I remember it especially from beyond the Guadalquivir in the drive we took through Triana to the village of Italica, where three Roman emperors were born, as the guide-books will officiously hasten to tell, and steal away your chance of treating your reader with any effect of learned research. These emperors (I will not be stopped by any guide-book from saying) were Trajan, Hadrian, and Theodosius; and Triana is named for the first of them. Fortunately, we turned to the right after crossing the bridge and so escaped the gipsy quarter, but we paused through a long street so swarming with children that we wondered to hear whole schoolrooms full of them humming and droning their lessons as we made our way among the tenants. Fortunately, they played mostly in the gutters, the larger looking after the smaller when their years and riches were so few more, with that beautiful care which childhood bestows on babyhood everywhere in Europe. To say that those Spanish children were as tenderly watchful of these Spanish babies as English children is to say everything.
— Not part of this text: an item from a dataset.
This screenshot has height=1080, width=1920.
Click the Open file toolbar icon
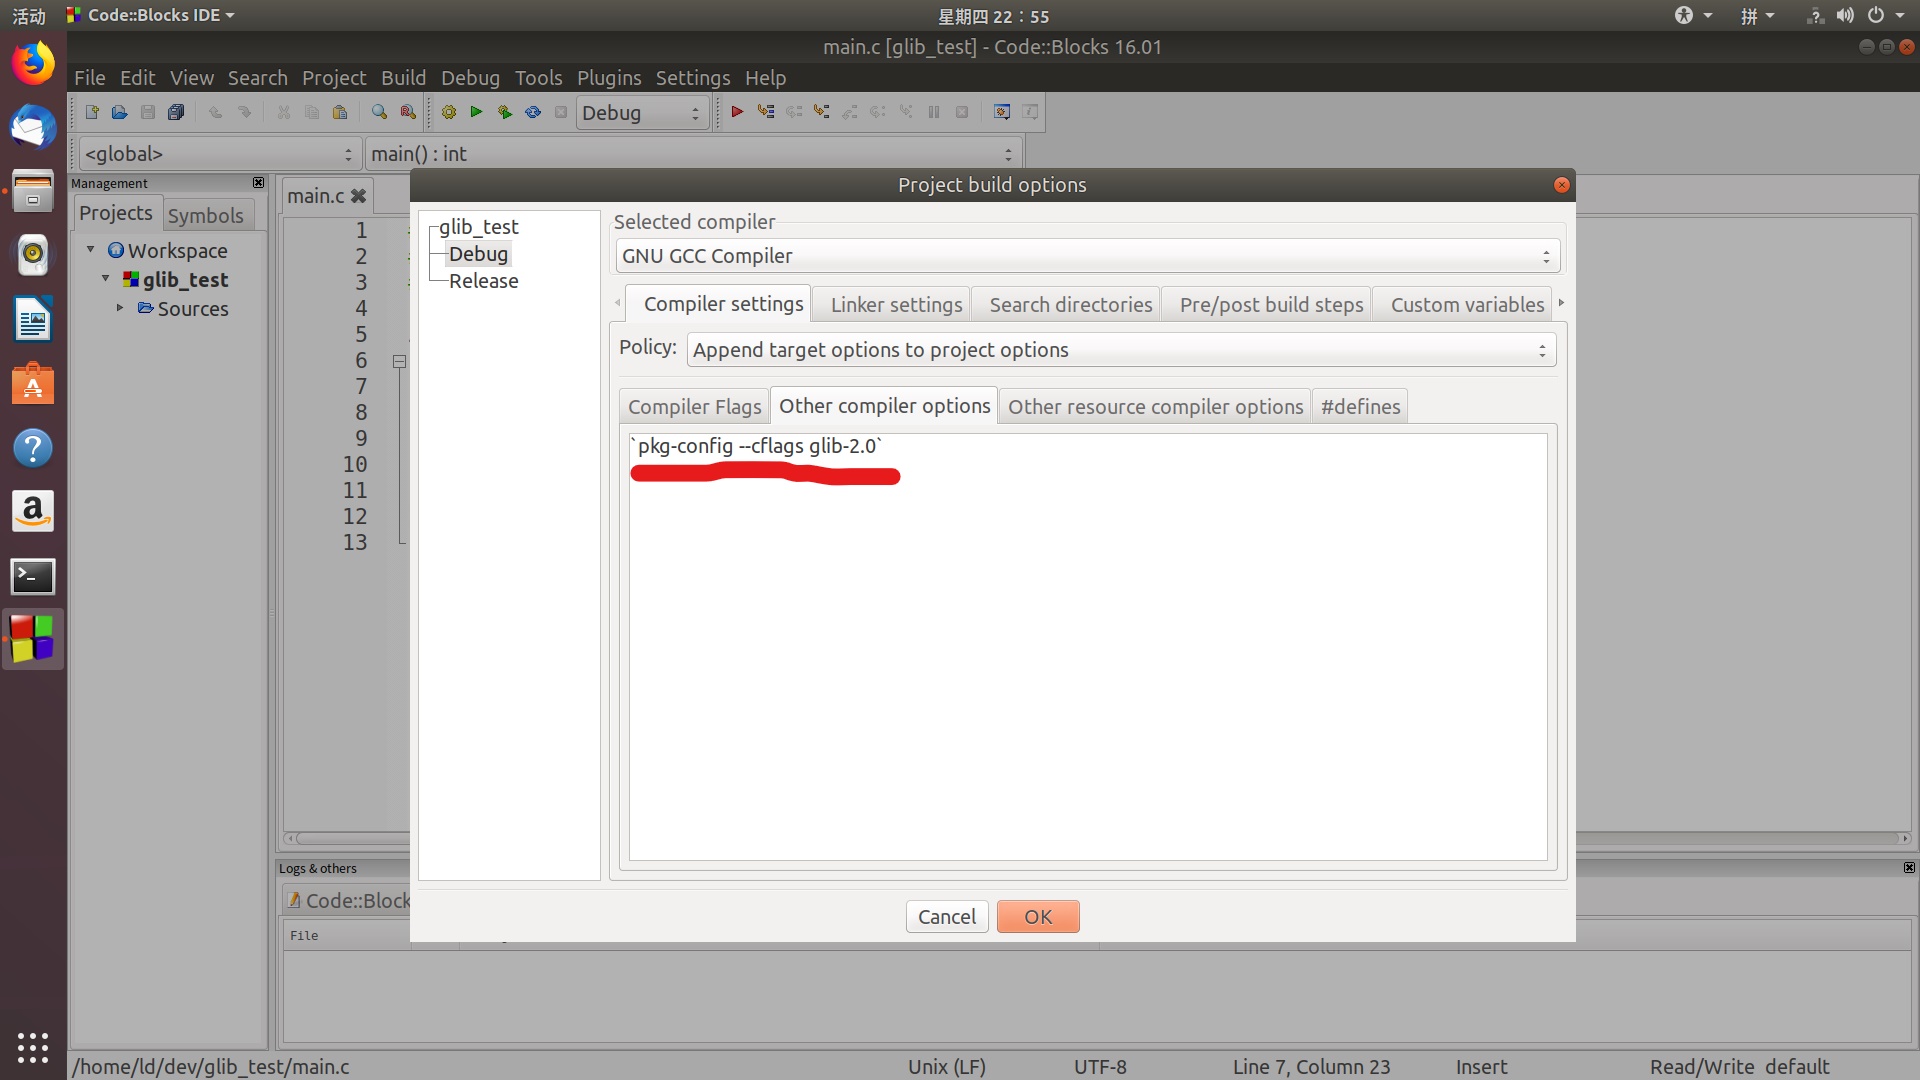pos(120,112)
Now and then a mother cared for a babe as only a mother can in an office which the pictures and images of the Most Holy Virgin consecrate and endear in lands where the sterilized bottle is unknown, but oftenest it was a little sister that held it in her arms and crooned whatever was the Spanish of -

  Rack back, baby, daddy shot a b'ar; 
  Rack back, baby, see it hangin' thar.

For there are no rocking-chairs in Triana, as there were none in our backwoods, and the little maids tilted to and fro on the fore legs and hind legs of their chairs and lulled their charges to sleep with seismic joltings. When the street turned into a road it turned into a road a hundred feet wide; one of those roads which Charles III., when he came to the Spanish throne from Naples, full of beneficent projects and ideals, bestowed upon his unwilling and ungrateful subjects. These roads were made about the middle of the eighteenth century, and they have been gathering dust ever since, so that the white powder now lies in the one beyond Triana five or six inches deep. Along the sides occasional shade-trees stifled, and beyond these gaunt, verdureless fields widened away, though we were told that in the spring the fields were red with flowers and green with young wheat. There were no market-gardens, and the chief crop seemed brown pigs and black goats. In some of the foregrounds, as well as the backgrounds, were olive orchards with olives heaped under them and peasants still resting from their midday breakfast. A mauve bell-shaped flower plentifully fringed the wayside; our driver said it had no name, and later an old peasant said it was "bad."